We would have all such offenders so cut off; and we give express charge that in our marches through the country there be nothing compell'd from the villages; nothing taken but paid for; none of the French upbraided or abus'd in disdainful language; for when lenity and cruelty play for a kingdom, the gentler gamester is the soonest winner. (III.vi.107-113)

Henry has an exchange with a French herald, Montjoy, who reports that the French King claims Henry "hath betray'd his followers, whose condemnation is pronounc'd" (III.vi.134-135). Henry orders his troops to march to the bridge. We are on the verge of the battle of Agincourt. "We are in God's hands, brother, not in theirs" (III.vi.168-169).

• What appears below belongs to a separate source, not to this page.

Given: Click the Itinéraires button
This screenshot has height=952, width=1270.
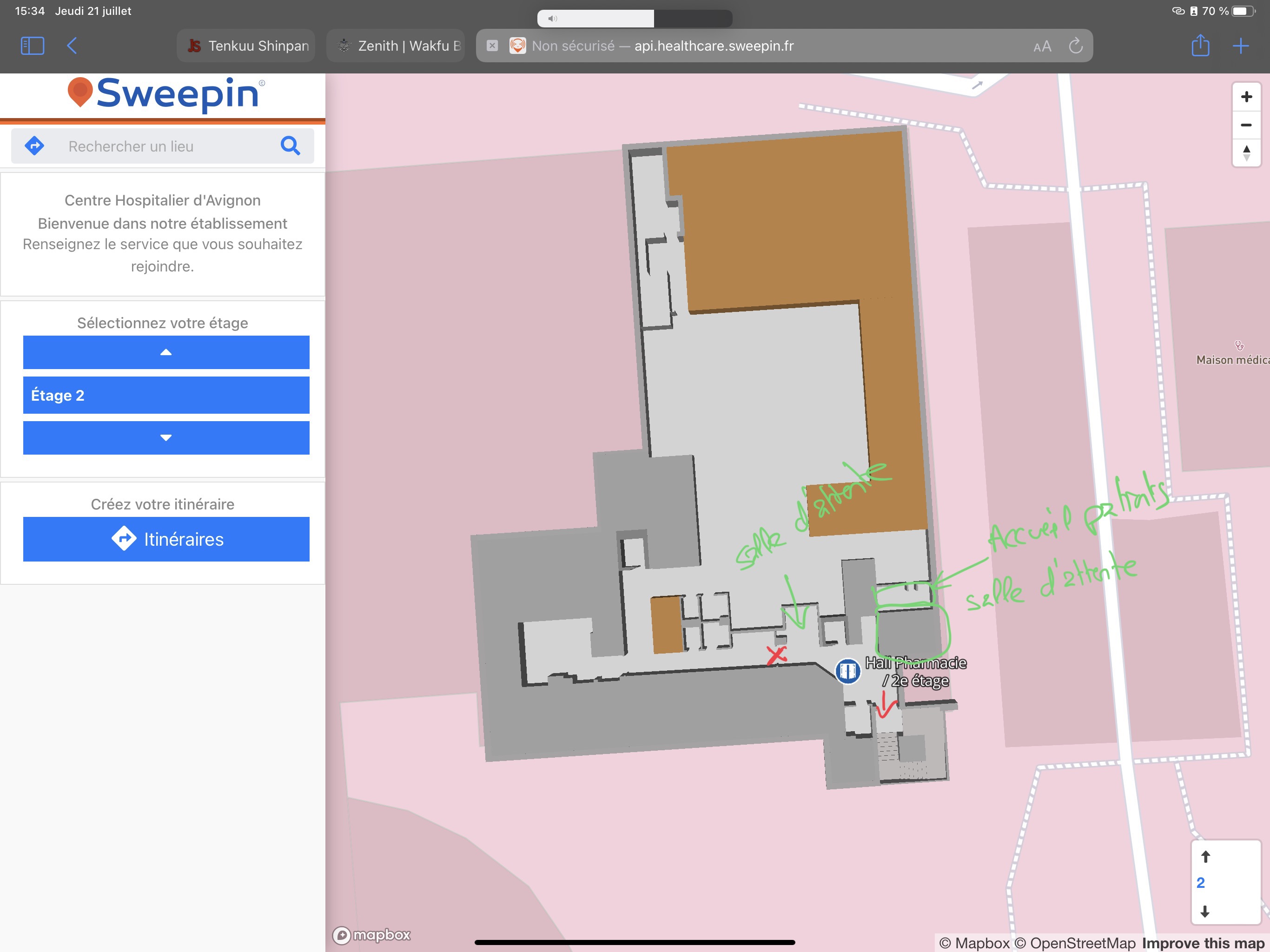Looking at the screenshot, I should 166,539.
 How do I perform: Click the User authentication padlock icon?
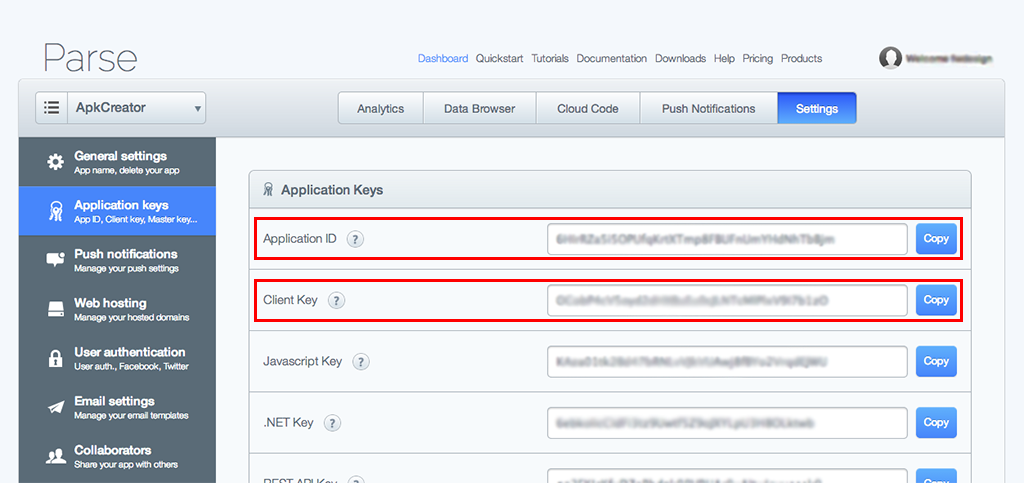coord(56,358)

Perhaps his disregard for adversaries, foreign and domestic, is enjoyable. But he disregards his friends too. Bardolph's execution echoes Falstaff's rejection. And isn't this a bit hypocritical? What about that bribe at beginning of this play? Isn't that also ecclesiastical property being appropriated, and more reprehensible for not being merely a petty crime? The supposedly kinder gentler Henry even says now that his soldiers may not call the French bad names! Slimy Lancastrians.

SCENE vii

"Will it never be morning?" (III.vii.6). The French, including the Dauphin who is present despite his father's command, discuss their horses and mistresses. They know they outnumber the English and brag that they'll each capture skads of Brits tomorrow. Lord Rambures asks the Constable of France, "My Lord Constable, the armor that I saw in your tent to-night, are those stars or suns upon it?" (III.vii.69-70). "Stars," he answers. Goddard says of the scene, "It is all like some hopelessly overconfident university football squad contemptuous of the team of a backwoods college that by some freak of fortune they have been compelled to condescend to play" (Goddard, I 240).